Christian Knorr von Rosenroth, (1636–1689), became well known as a translator, annotator, and editor of Kabbalistic texts; he published the two-volume Kabbala denudata ('Kabbalah Unveiled' 1677–78), "which virtually alone represented authentic (Jewish) kabbalah to Christian Europe until the mid-nineteenth century". The Kabbala denudata contains Latin translations of, among others, sections of the Zohar, Pardes Rimmonim by Moses Cordovero, Sha’ar ha-Shamayim and Beit Elohim by Abraham Cohen de Herrera, Sefer ha-Gilgulim (a Lurianic tract attributed to Hayyim Vital), with commentaries by Knorr von Rosenroth and Henry More; some later editions include a summary of Christian Kabbalah (Adumbratio Kabbalæ Christianæ) by F. M. van Helmont.

=== Johan Kemper ===

Johan Kemper (1670–1716) was a Hebrew teacher, whose tenure at Uppsala University lasted from 1697 to 1716. He was Emanuel Swedenborg's probable Hebrew tutor.
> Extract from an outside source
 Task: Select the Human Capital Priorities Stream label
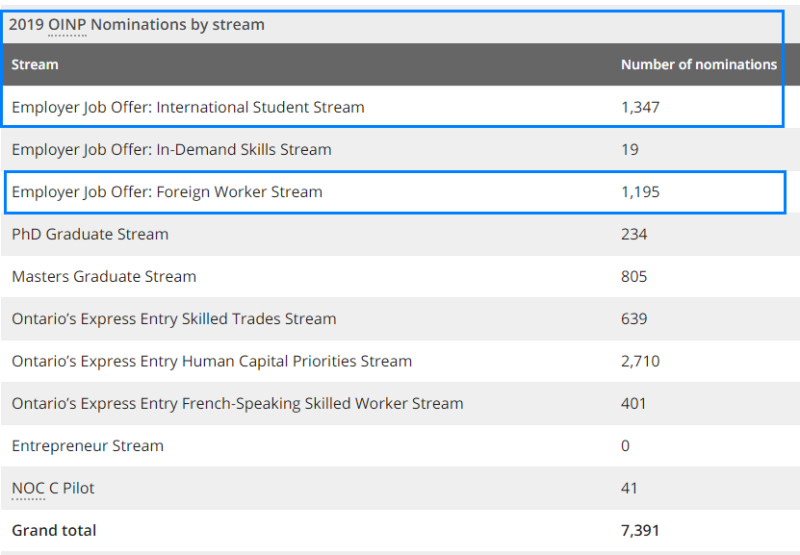coord(212,361)
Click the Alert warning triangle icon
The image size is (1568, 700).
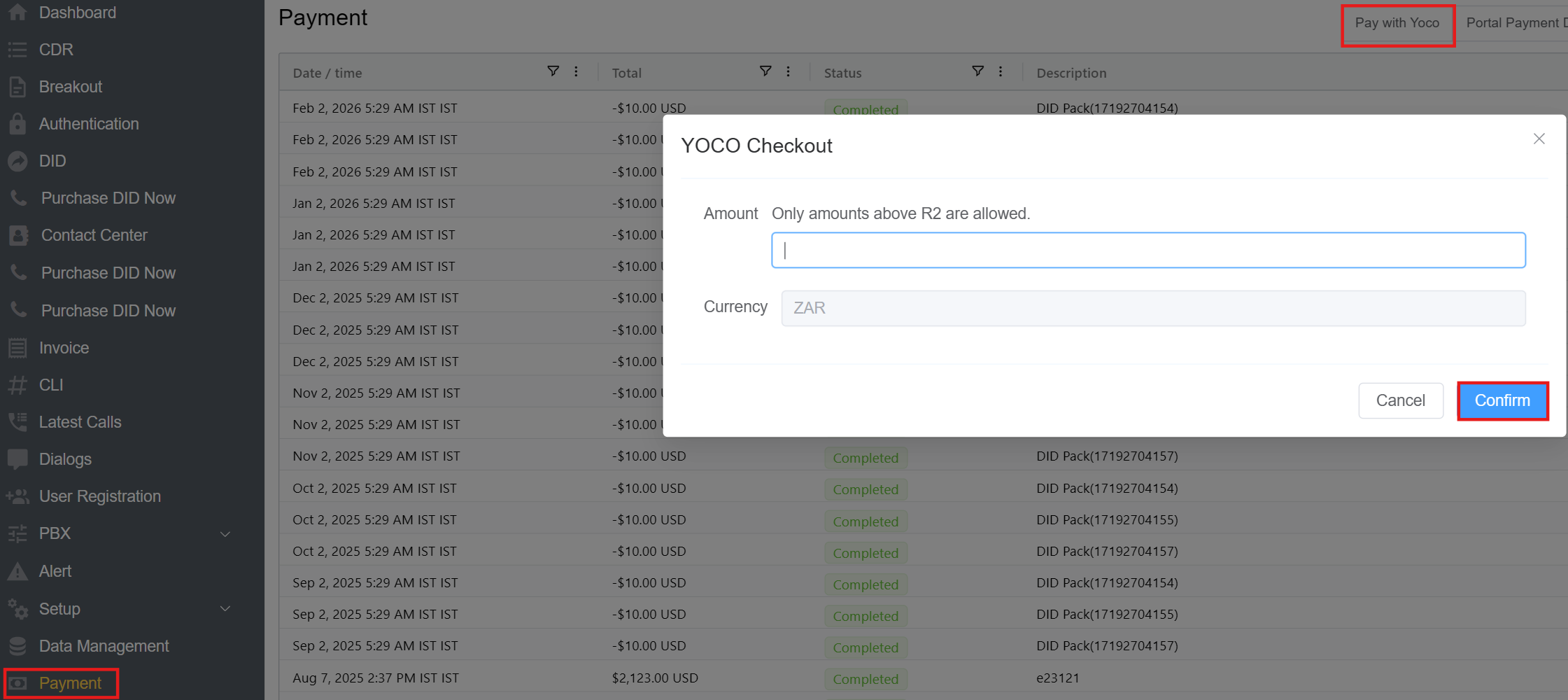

Kemper, formerly known as Moses ben Aaron of Cracow, was a convert to Lutheranism from Judaism. During his time at Uppsala, he wrote his three-volume work on the Zohar entitled Matteh Mosche ('The Staff of Moses'). In it, he attempted to show that the Zohar contained the Christian doctrine of the Trinity.

This belief also drove him to make a literal translation of the Gospel of Matthew into Hebrew and to write a kabbalistic commentary on it.